Tag: Antiquities

  • King Croesus’s golden brooch to be returned to Turkey

    King Croesus’s golden brooch to be returned to Turkey

    Lydian Hoard treasure in shape of winged seahorse, sold to pay gambling debts and replaced with a fake, to be taken home

    Constanze Letsch in Istanbul

    guardian.co.uk, Sunday 25 November 2012 13.45 GMT

    The original left and the 005

    The original, left, and the fake golden brooch in the shape of a winged seahorse

    The original, left, and the fake golden brooch in the shape of a winged seahorse from the Lydian Hoard in Turkey.

    For thousands of years it lay underground, part of the buried treasure of the legendarily wealthy King Croesus. But since being illegally excavated in the 1960s, it has been stolen, replaced by a fake, sold to pay off gambling debts and has allegedly brought down a curse on its plunderers.

    Now the 2,500-year-old golden brooch is to be returned home to Turkey, where it will be given a special place in a new national museum.

    The Turkish culture minister, Ertugrul Günay, has announced that German officials have agreed to return the missing artefact, a brooch in the form of a winged seahorse, possibly as early as this year.

    The brooch is part of the Lydian Hoard, known in Turkey as the Karun Treasure, which was looted from iron-age burial mounds in western Turkey in 1965. The artefacts were sold on, eventually to be exhibited in the New York Metropolitan Museum of Art in the 1980s.

    After a six-year legal battle that reportedly cost Turkey £25m, it was repatriated in 1993 and went on display in the Usak museum. But in 2006, after an anonymous tipoff, the brooch on show was discovered to be a fake, with the original missing again.

    After an investigation the director of the museum, Kazim Akbiyikoglu, who had been instrumental in recovering the artefacts from the US, was arrested with 10 others. Akbiyikoglu admitted selling museum treasures to pay off gambling debts and was jailed for 13 years. He blamed his misfortune on an ancient curse said to afflict those who handle the treasure.

    Popular rumour has it that all seven men involved in the illegal digs of the burial mounds died violent deaths or suffered great misfortune.

    Although the details of the brooch’s latest recovery are unclear, Turkish officials are delighted. “I am very happy to hear that the piece will finally return home,” said a culture and tourism official, Serif Aritürk, who is responsible for the museum in Usak. “Since I was in office in 2005 and 2006 I felt personally responsible for the theft ; our directorate came under a lot of pressure.” He added that he had never doubted the brooch would reappear. “No collector would have dared to acquire such a well-known artefact, it was clear that the thieves would not find a buyer easily.”

    Journalist and archaeology expert Ömer Erbil, who investigated the brooch’s theft in 2006, agreed: “For the past three years the ministry of culture has exerted great pressure to retrieve stolen artefacts from Turkey.
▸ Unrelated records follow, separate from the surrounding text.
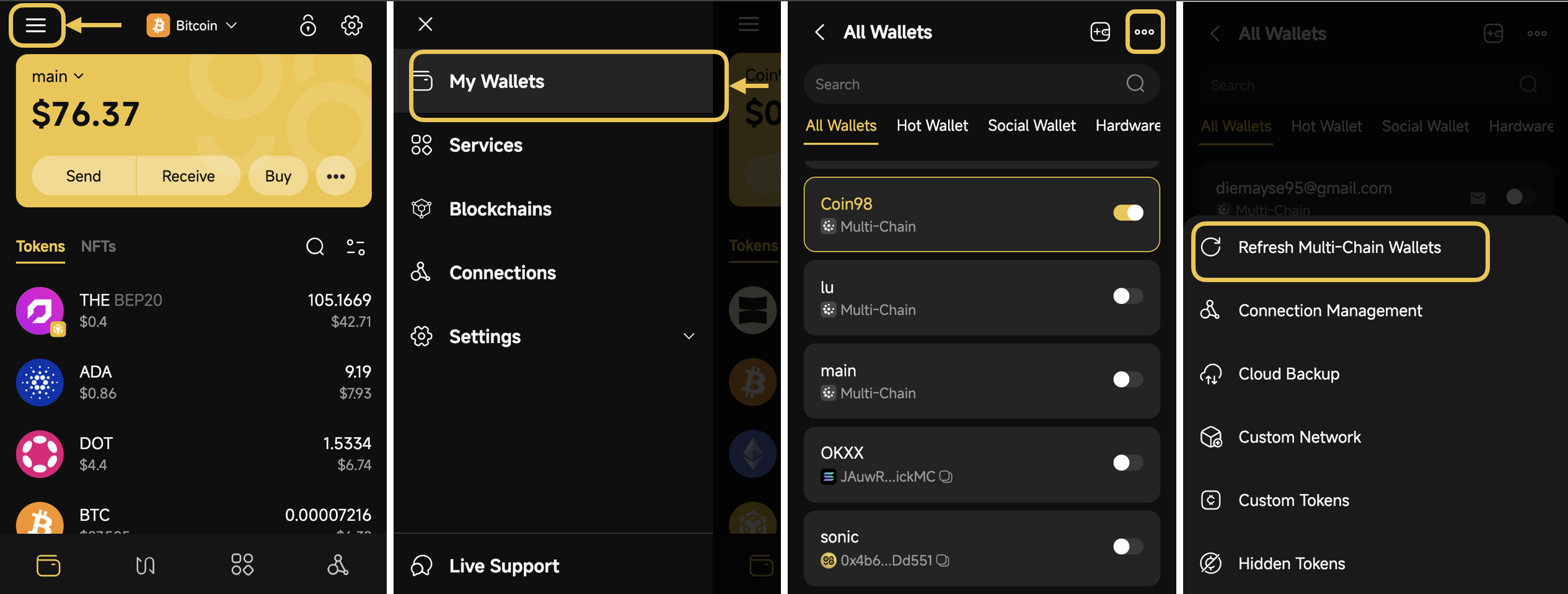The width and height of the screenshot is (1568, 594).
Task: Close the side menu with X
Action: 425,24
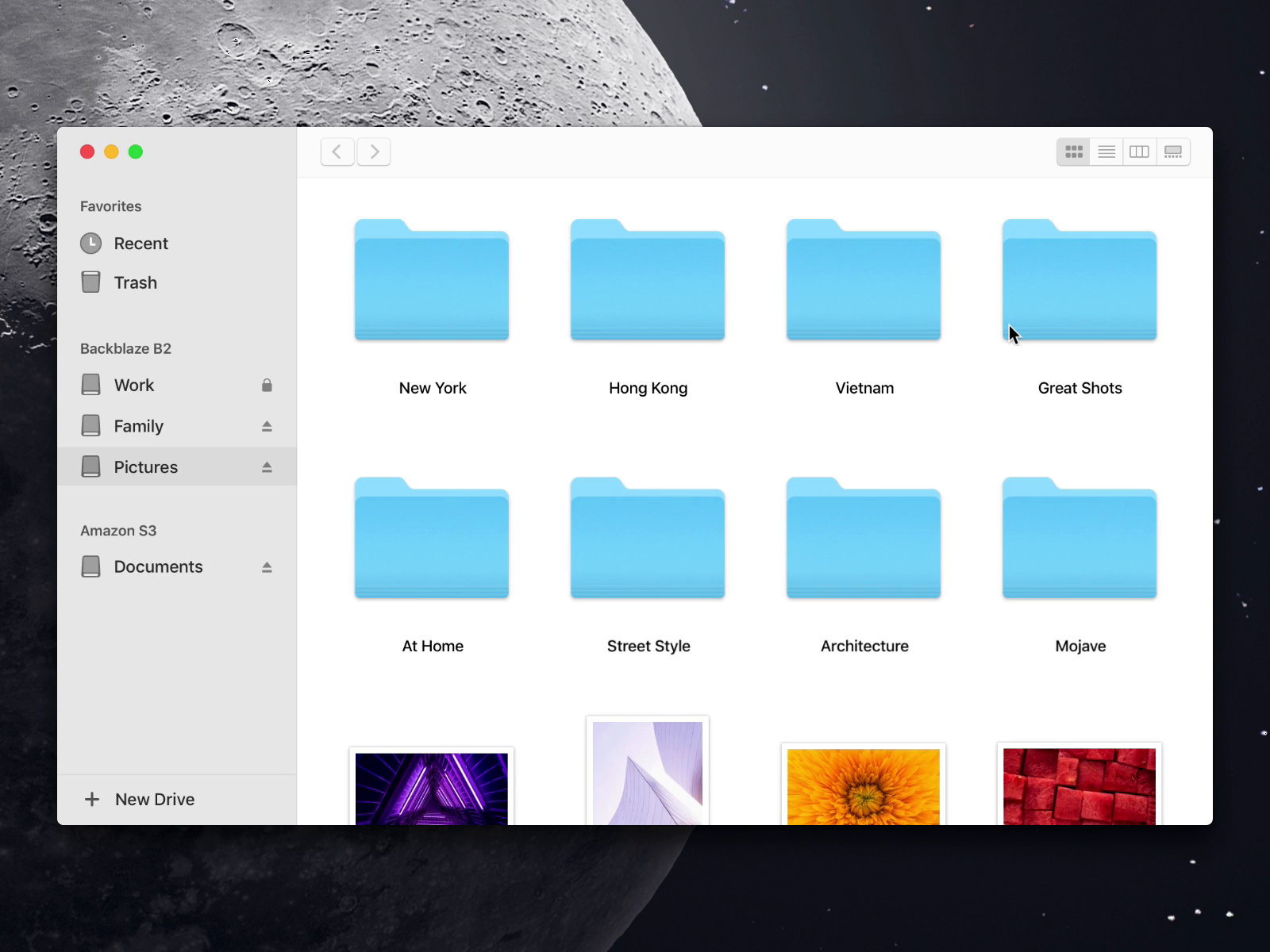The width and height of the screenshot is (1270, 952).
Task: Click the Documents drive under Amazon S3
Action: [x=158, y=567]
Museums and collectors are increasingly hesitant to buy them. It is partly due to the ministry’s efforts that we were able to find the brooch relatively fast,” he said.

    Turkey has recently launched what some call “an art war” to repatriate antiquities from museums around the world that it says were stolen and smuggled out of the country illegally. According to official numbers, 885 artefacts were returned in 2011 alone.

    Critics argue that foreign museums helped to preserve countless historical treasures from destruction or theft.

    However, according to Erbil, the 2006 heist marked a crucial turn: “Attitudes to cultural treasures and museums underwent a revolutionary change in Turkey. The ministry of culture works relentlessly to protect artefacts and to make sure that they are properly and safely displayed.”

    The Archaeological Museum in Usak is only able to display 2,000 of its 41,600 historical objects. A larger museum, to open in December 2013, is being built to house the 450 pieces of the Lydian collection in its entirety. With the retrieval of the hippocamp brooch, Aritürk hopes the treasure’s curse has finally been lifted. “The piece will receive a place of honour in the new museum. Once it returns home, I am sure tourists and those that appreciate history and art will follow.”

    via King Croesus’s golden brooch to be returned to Turkey | World news | guardian.co.uk.

  • Will Turkey Try to Take Back Antiquities in the Dallas Museum of Art’s Collection?

    Will Turkey Try to Take Back Antiquities in the Dallas Museum of Art’s Collection?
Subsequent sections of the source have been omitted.